Logging Screenshot Guide | Help Center

1. Purpose of This Guide

This evidence shows that your organisation has logging turned on for the key parts of your IT environment — systems, applications, security tools, and outbound proxies.

Why does this matter?
Because logs are the breadcrumb trail that helps you detect suspicious activity, investigate incidents, and prove what actually happened. Cyber Essentials 2025 clause A.6.4.H asks for this evidence to confirm that:

Logging is enabled,
Logs are being generated, and
You understand how to access them when needed.

You don’t need a full SIEM or a spaceship dashboard. You just need to show that logs exist and are working.

2. What You Will Submit

You may upload multiple screenshots, depending on the systems you use. Evidence must show active logs for:

Operating systems
- Windows Event Viewer
- macOS Console
- Linux syslog/journalctl
Applications
- Web apps, admin apps, internal systems
- Cloud apps with audit logs (Microsoft 365, Google Workspace, HRMS, etc.)
Security tools
- Endpoint Detection & Response (EDR) logs
- Anti-virus logs
- Firewall logs
- DNS filtering logs
Outbound proxies (if you use one)
- Secure web gateways
- DNS firewalls
- Web filtering tools

Each screenshot should clearly show timestamped entries proving that logs are active and recent.

3. How to Collect / Obtain / Generate This Evidence

Below are concrete examples for the most common tools small businesses use.
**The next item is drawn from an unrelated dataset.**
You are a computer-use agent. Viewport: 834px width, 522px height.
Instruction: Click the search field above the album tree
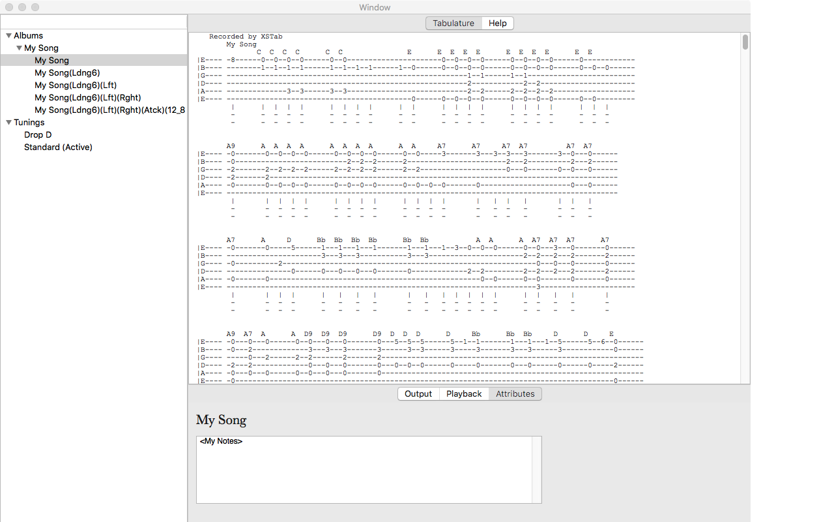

You may need to upload as many types of logs as you have access to, to show full compliance.

A. Operating System Logs

Windows

Open Event Viewer
Go to: Windows Logs → Security / System / Application
Take a screenshot showing:
- Recent timestamps
- Log source
- Event IDs

macOS

Open Console
Select System Reports or Log Reports
Screenshot the log entries with date/time visible

Linux

Run: journalctl -xe or tail -n 100 /var/log/syslog
Screenshot the terminal showing entries with timestamps

B. Application Logs

Pick any business-critical application your organisation uses:

Microsoft 365

Go to Compliance Portal → Audit
Search for recent events
Take a screenshot of the audit results

Google Workspace

Go to Reports → Audit → Admin / Drive / Login
Screenshot the log entries

Business Critical ApplicationsL HRMS / Payroll Tools

Open Audit Logs / History panel (if available)
Screenshot recent events

C. Security Tool Logs

Endpoint Detection & Response (EDR)

For StrongKeep Customers, we will generate logs for the EDR on your behalf.

(e.g., Cortex XDR, CrowdStrike, Defender for Endpoint)

Screenshot should show:

Alerts
Events
Detection logs
Device activity

D. Outbound Proxy or DNS Filtering Logs

If you use outbound filtering:

DNS Firewall (e.g., Control-D)

Screenshot the logs showing:

Blocked malicious domains
DNS queries
Timestamps

Secure Web Gateway / Proxy

Show any of the following:

Web access logs
Blocked request logs
Policy enforcement logs

If your organisation does not use a proxy, this category may simply be omitted — the clause allows for non-applicability in smaller environments.

4. Evidence Format

Accepted File Types:

Suggested Naming Convention:
YourCompanyName_LoggingScreenshots_YYYY-MM-DD_S1
(add S2, S3, etc. for multiple systems)

Example:
AcmeClinic_LoggingScreenshots_2025-03-04_SecurityTools.png

5. What “Good” Looks Like

A strong submission includes:

Multiple log sources
OS logs + application logs + security tools (at minimum)
Clear timestamps
Showing events within the past 30 days
Readable entries
Event type, description, user/device, source
Evidence of active logging
Not an empty or disabled log screen
Screenshots with context
Tool name, tab name, or URL visible if applicable

Why this matters: auditors want to verify logging is real, recent, and covers enough systems to help detect unauthorised activity.

6. Tips

Don’t overthink it.
Logs don’t need to be fancy — they just need to exist.
Redact sensitive IP addresses or usernames if needed.
If you have no proxy logs, that’s fine — this clause is not mandatory for all setups.